Allison-Elias_bw

Allison Elias

Assistant Professor of Business Administration

Office

FOB 260

Academic Area

Areas of Expertise

Gender, Social Movements, Conflict Resolution

Assistant Professor Allison Elias teaches courses about communication and negotiation in Darden's MBA and EMBA programs. She was a nominee for the 2022 Outstanding Faculty Award at Darden, and her elective, Women, Gender, and Work, was rated among the top 10% of all Darden electives (according to student ratings regarding course content and instructor quality).

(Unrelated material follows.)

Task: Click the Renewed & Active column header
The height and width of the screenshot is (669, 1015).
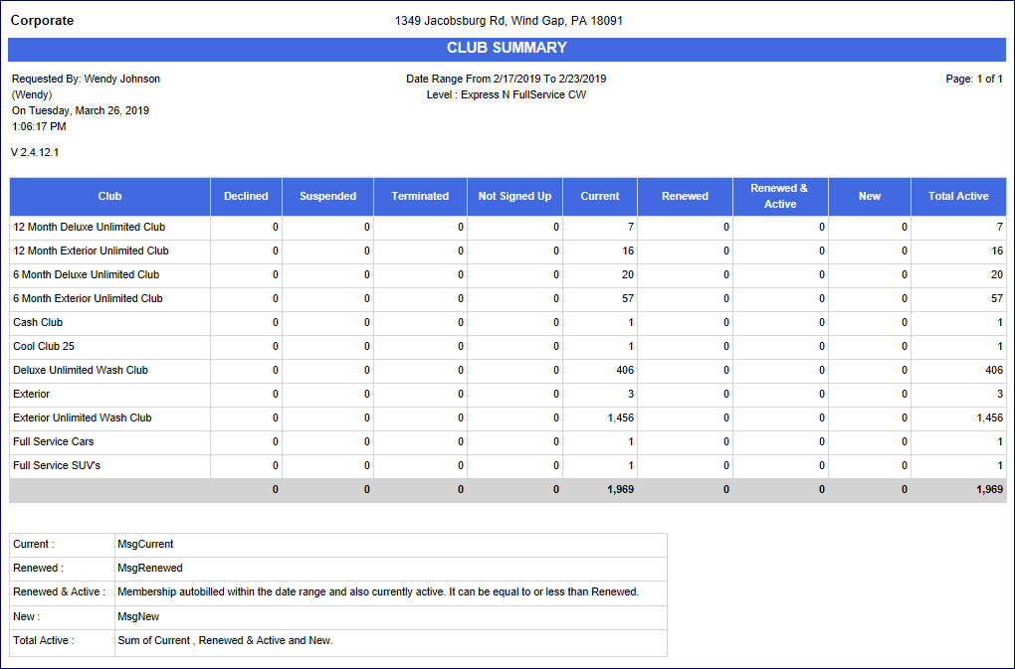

Her research investigates historical and contemporary issues of gender and diversity in organizations, with a focus on the influence of social movements on corporate practices. Her 2022 book, The Rise of Corporate Feminism (History of U.S. Capitalism series, Columbia University Press), at the intersection history and management studies, charts the trajectory of modern feminism in the office, illuminating the failures of equality-based frameworks and merit-based human resource management practices. This book has received praise from scholars across disciplines (i.e., sociology, history, political science, law, management), and a reviewer in the Financial Times noted: “while this is an academic book, Elias has written one of the most engaging and original accounts of women in the workplace that I’ve ever read.” The Rise of Corporate Feminism was named a Best Summer Book of 2023 in the category of Business by the Financial Times.

Elias provides commentary regarding gender issues at work to media outlets such as NPR’s Marketplace, and her research on women in business schools has been featured in Quartz.com and Poets & Quants.

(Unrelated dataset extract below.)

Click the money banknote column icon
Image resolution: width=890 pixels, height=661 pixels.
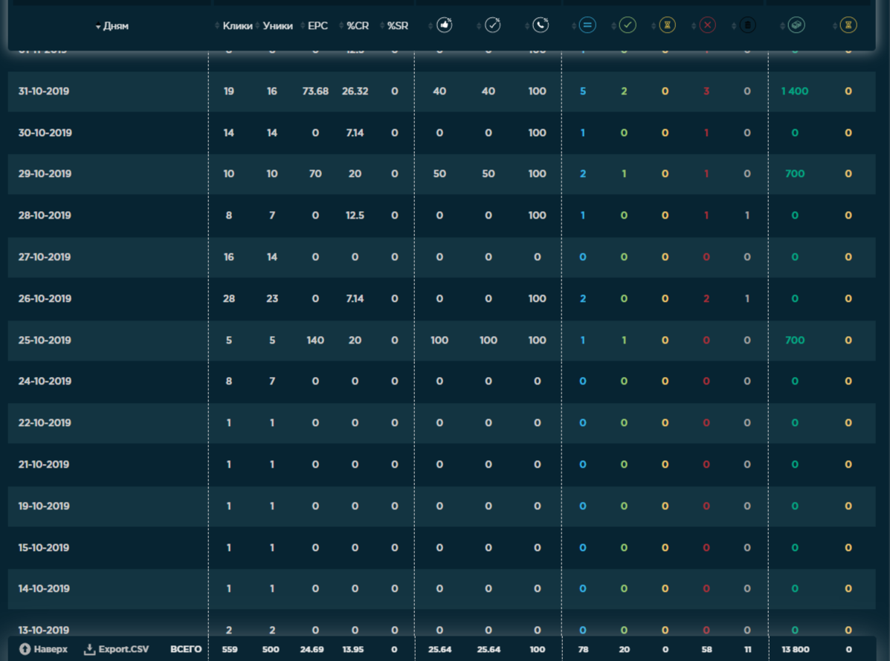coord(797,25)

Before coming to Darden, Elias taught at the Wharton School, University of Pennsylvania; the Owen Graduate School of Management, Vanderbilt University; the SC Johnson College of Business, Cornell University; and the ILR School, Cornell University.  At Cornell she won an exemplary teaching award and was recognized for advancing gender equality across the campus.  During graduate school, she worked as a court-certified mediator.